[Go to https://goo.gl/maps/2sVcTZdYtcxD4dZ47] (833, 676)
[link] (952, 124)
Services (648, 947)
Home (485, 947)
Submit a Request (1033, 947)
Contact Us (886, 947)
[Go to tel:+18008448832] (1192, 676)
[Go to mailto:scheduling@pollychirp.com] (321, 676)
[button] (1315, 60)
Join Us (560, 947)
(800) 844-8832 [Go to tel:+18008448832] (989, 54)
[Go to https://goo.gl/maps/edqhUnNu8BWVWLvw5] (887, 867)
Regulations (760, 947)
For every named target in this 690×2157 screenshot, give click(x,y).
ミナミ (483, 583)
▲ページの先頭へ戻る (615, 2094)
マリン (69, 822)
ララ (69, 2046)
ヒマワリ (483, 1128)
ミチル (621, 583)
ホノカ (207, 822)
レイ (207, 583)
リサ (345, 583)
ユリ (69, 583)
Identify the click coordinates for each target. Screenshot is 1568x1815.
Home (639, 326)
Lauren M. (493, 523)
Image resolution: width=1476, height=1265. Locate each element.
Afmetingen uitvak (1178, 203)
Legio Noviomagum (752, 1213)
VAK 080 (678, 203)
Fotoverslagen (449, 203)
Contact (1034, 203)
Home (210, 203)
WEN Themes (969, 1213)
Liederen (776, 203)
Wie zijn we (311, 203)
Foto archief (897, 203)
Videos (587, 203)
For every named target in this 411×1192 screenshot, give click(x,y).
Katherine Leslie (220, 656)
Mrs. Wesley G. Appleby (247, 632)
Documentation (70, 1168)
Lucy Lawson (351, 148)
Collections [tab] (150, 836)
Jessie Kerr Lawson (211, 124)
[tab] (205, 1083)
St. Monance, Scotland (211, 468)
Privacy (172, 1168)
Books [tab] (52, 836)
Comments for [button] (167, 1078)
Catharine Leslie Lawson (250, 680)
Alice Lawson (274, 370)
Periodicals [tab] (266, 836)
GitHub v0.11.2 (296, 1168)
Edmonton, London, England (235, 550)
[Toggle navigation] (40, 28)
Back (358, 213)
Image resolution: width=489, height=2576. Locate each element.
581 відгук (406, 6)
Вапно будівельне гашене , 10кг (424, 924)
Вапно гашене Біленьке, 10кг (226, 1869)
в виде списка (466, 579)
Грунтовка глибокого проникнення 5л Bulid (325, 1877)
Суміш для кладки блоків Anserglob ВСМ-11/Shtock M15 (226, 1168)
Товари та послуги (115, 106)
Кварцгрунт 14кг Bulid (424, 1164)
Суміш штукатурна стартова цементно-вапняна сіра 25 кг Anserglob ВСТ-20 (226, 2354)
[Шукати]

GIVEN REQUEST: Reproduce all of the rows above, character for character.

FINAL ANSWER:
[Go to https://goo.gl/maps/2sVcTZdYtcxD4dZ47] (833, 676)
[link] (952, 124)
Services (648, 947)
Home (485, 947)
Submit a Request (1033, 947)
Contact Us (886, 947)
[Go to tel:+18008448832] (1192, 676)
[Go to mailto:scheduling@pollychirp.com] (321, 676)
[button] (1315, 60)
Join Us (560, 947)
(800) 844-8832 [Go to tel:+18008448832] (989, 54)
[Go to https://goo.gl/maps/edqhUnNu8BWVWLvw5] (887, 867)
Regulations (760, 947)
For every named target in this 690×2157 screenshot, give click(x,y).
ミナミ (483, 583)
▲ページの先頭へ戻る (615, 2094)
マリン (69, 822)
ララ (69, 2046)
ヒマワリ (483, 1128)
ミチル (621, 583)
ホノカ (207, 822)
レイ (207, 583)
リサ (345, 583)
ユリ (69, 583)
Identify the click coordinates for each target. Screenshot is 1568x1815.
Home (639, 326)
Lauren M. (493, 523)
Image resolution: width=1476, height=1265. Locate each element.
Afmetingen uitvak (1178, 203)
Legio Noviomagum (752, 1213)
VAK 080 (678, 203)
Fotoverslagen (449, 203)
Contact (1034, 203)
Home (210, 203)
WEN Themes (969, 1213)
Liederen (776, 203)
Wie zijn we (311, 203)
Foto archief (897, 203)
Videos (587, 203)
For every named target in this 411×1192 screenshot, give click(x,y).
Katherine Leslie (220, 656)
Mrs. Wesley G. Appleby (247, 632)
Documentation (70, 1168)
Lucy Lawson (351, 148)
Collections [tab] (150, 836)
Jessie Kerr Lawson (211, 124)
[tab] (205, 1083)
St. Monance, Scotland (211, 468)
Privacy (172, 1168)
Books [tab] (52, 836)
Comments for [button] (167, 1078)
Catharine Leslie Lawson (250, 680)
Alice Lawson (274, 370)
Periodicals [tab] (266, 836)
GitHub v0.11.2 (296, 1168)
Edmonton, London, England (235, 550)
[Toggle navigation] (40, 28)
Back (358, 213)
Image resolution: width=489, height=2576. Locate each element.
581 відгук (406, 6)
Вапно будівельне гашене , 10кг (424, 924)
Вапно гашене Біленьке, 10кг (226, 1869)
в виде списка (466, 579)
Грунтовка глибокого проникнення 5л Bulid (325, 1877)
Суміш для кладки блоків Anserglob ВСМ-11/Shtock M15 (226, 1168)
Товари та послуги (115, 106)
Кварцгрунт 14кг Bulid (424, 1164)
Суміш штукатурна стартова цементно-вапняна сіра 25 кг Anserglob ВСТ-20 (226, 2354)
[Шукати]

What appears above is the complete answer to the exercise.